* _TASK INPUTS_
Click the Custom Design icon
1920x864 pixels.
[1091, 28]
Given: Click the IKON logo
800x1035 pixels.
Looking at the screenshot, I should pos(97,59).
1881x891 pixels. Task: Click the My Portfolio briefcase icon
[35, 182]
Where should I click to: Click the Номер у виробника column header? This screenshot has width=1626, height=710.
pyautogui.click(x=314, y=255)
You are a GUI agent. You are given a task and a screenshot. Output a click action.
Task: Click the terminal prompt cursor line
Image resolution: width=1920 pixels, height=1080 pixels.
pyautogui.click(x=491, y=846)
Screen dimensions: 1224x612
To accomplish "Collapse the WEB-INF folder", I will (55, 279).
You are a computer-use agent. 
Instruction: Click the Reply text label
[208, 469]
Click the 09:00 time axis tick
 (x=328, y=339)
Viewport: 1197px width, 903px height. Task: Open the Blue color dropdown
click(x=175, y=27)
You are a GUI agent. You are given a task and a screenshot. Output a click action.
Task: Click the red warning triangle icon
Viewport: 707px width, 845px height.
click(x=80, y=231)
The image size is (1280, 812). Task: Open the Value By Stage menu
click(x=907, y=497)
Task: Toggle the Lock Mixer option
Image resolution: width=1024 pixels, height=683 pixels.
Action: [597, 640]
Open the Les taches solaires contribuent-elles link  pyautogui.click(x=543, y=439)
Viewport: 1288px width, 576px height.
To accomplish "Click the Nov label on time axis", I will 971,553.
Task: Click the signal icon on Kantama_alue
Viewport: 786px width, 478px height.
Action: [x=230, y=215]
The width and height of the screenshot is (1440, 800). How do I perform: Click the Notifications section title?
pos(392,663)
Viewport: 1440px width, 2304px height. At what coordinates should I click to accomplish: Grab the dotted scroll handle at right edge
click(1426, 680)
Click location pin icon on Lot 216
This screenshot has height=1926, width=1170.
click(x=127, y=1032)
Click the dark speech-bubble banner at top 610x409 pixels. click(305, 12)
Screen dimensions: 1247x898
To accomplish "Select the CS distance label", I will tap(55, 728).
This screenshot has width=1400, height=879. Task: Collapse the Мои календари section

* _INSTRUCTION_
Reproduce all of the entries above verbatim, line for line, with no changes to wording, numbers, or punctuation.

* _TASK OUTPUT_
Click the Custom Design icon
1920x864 pixels.
[1091, 28]
Given: Click the IKON logo
800x1035 pixels.
Looking at the screenshot, I should pos(97,59).
1881x891 pixels. Task: Click the My Portfolio briefcase icon
[35, 182]
Where should I click to: Click the Номер у виробника column header? This screenshot has width=1626, height=710.
pyautogui.click(x=314, y=255)
You are a GUI agent. You are given a task and a screenshot. Output a click action.
Task: Click the terminal prompt cursor line
Image resolution: width=1920 pixels, height=1080 pixels.
pyautogui.click(x=491, y=846)
Screen dimensions: 1224x612
To accomplish "Collapse the WEB-INF folder", I will (55, 279).
You are a computer-use agent. 
Instruction: Click the Reply text label
[208, 469]
Click the 09:00 time axis tick
 (x=328, y=339)
Viewport: 1197px width, 903px height. Task: Open the Blue color dropdown
click(x=175, y=27)
You are a GUI agent. You are given a task and a screenshot. Output a click action.
Task: Click the red warning triangle icon
Viewport: 707px width, 845px height.
click(x=80, y=231)
The image size is (1280, 812). Task: Open the Value By Stage menu
click(x=907, y=497)
Task: Toggle the Lock Mixer option
Image resolution: width=1024 pixels, height=683 pixels.
Action: [597, 640]
Open the Les taches solaires contribuent-elles link  pyautogui.click(x=543, y=439)
Viewport: 1288px width, 576px height.
To accomplish "Click the Nov label on time axis", I will 971,553.
Task: Click the signal icon on Kantama_alue
Viewport: 786px width, 478px height.
Action: [x=230, y=215]
The width and height of the screenshot is (1440, 800). How do I perform: Click the Notifications section title?
pos(392,663)
Viewport: 1440px width, 2304px height. At what coordinates should I click to accomplish: Grab the dotted scroll handle at right edge
click(1426, 680)
Click location pin icon on Lot 216
This screenshot has height=1926, width=1170.
click(x=127, y=1032)
Click the dark speech-bubble banner at top 610x409 pixels. click(305, 12)
Screen dimensions: 1247x898
To accomplish "Select the CS distance label", I will tap(55, 728).
This screenshot has width=1400, height=879. Task: Collapse the Мои календари section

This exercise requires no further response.